Tier-1 Agent — Service Desk

Receives, classifies, resolves or escalates the case.

What they see

The full CSC queue with tickets by aging, by category, by company entity and by focal point; the complete history of each case; the response templates and the applicable SLAs.

What they do

Classifies the incoming ticket, resolves it if it falls within their scope or routes it to the corresponding Tier-2/3 Focal Point; records the resolution, the relevant attachments and the outcome.

Tier-2/3 Focal Point and Advanced User

Resolves escalations; administers the platform.

What they see

The tickets escalated to their area (Procurement / Quality / Treasury / Logistics) with the full graph context: company entity, category, prior history with the supplier, attached documentation and remaining SLA.

What they do

Resolves the escalation and returns the result to the ticket; the Advanced User maintains the platform with controlled procedures (audited mass closures, ghost-ticket cleanup, type and SLA maintenance).

05 · Delivery

Assisted implementation on your existing CSC.

Service Desk — Multi-actor Supplier & Internal Request Management is delivered through assisted implementation — an industry accelerator delivered in a scoped engagement, built on: the existing CSC and supplier base. EAFlow works alongside the customer's Procurement Ops and Workflow Operations team through three stages and transfers ownership at the end.

Discovery

Type catalog + CSC roles

We map the ticket categories the CSC needs to handle (onboarding, company-entity extension, account unlock, compliance docs, etc.), the CSC roles involved, the focal points by area and the applicable SLAs by type. Scope is declared on the Operational Graph.

Connection

Identity + self-registration + notification

We connect federated identity for internal users, the self-registration engine for external suppliers, the email notification engine and the operational graph with company entities, categories and focal points. The supplier base is cleaned up or imported during initial onboarding.

Adoption

Training + initial cleanup

We deploy the multi-role portal, train Tier-1 agents, Tier-2/3 focal points and Advanced users; run the initial ghost-ticket cleanup using the controlled procedure; transfer operational ownership. After that, the customer's CSC runs it.

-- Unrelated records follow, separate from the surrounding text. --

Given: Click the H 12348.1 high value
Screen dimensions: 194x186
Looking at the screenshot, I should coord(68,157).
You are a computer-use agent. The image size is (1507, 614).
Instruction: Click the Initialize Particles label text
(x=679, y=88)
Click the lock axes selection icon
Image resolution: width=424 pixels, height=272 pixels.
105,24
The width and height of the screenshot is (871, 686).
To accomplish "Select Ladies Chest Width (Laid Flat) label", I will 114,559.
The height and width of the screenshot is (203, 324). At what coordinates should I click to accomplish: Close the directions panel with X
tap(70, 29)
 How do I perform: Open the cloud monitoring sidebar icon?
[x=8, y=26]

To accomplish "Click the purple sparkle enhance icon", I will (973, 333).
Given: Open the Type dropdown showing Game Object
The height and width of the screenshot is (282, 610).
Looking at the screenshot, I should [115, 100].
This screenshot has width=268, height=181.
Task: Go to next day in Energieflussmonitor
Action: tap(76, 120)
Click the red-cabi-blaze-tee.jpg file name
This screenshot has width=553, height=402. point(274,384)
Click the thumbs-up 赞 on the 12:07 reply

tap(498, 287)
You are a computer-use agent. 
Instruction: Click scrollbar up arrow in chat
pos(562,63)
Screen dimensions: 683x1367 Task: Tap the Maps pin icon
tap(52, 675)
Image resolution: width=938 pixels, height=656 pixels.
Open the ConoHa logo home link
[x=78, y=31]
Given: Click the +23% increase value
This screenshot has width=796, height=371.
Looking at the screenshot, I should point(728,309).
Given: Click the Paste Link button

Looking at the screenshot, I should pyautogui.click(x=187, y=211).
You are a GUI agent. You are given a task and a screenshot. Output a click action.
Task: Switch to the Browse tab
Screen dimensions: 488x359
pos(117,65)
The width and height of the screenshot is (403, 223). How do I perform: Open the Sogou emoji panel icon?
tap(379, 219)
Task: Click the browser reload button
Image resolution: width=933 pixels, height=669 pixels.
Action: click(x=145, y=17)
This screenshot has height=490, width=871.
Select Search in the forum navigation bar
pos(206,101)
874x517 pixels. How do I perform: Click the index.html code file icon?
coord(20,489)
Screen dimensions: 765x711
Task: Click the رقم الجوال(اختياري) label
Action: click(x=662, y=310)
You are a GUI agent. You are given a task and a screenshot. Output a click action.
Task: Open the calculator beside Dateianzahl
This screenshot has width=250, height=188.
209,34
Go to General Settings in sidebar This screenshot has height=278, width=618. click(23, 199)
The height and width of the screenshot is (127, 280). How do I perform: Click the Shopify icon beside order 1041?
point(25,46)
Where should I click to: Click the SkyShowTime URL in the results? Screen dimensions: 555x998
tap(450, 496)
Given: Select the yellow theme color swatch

Supplier-data freshness is measured rather than guessed.

The relationship with a dense supplier chain is built one ticket at a time. Book a 30-minute conversation. We will walk through how Service Desk — Multi-actor Supplier & Internal Request Management runs on the Operational Graph and what assisted implementation looks like for the customer's CSC.

Service Desk — Multi-actor Supplier & Internal Request Management is an industry accelerator on the EAFlow Operational Graph, available through assisted implementation in CPG multinational multi-entity organizations. It runs alongside the corporate ERP/SRM — does not replace Source-to-Pay or the SRM/MDG modules; it adds the multi-role service layer the ERP does not provide.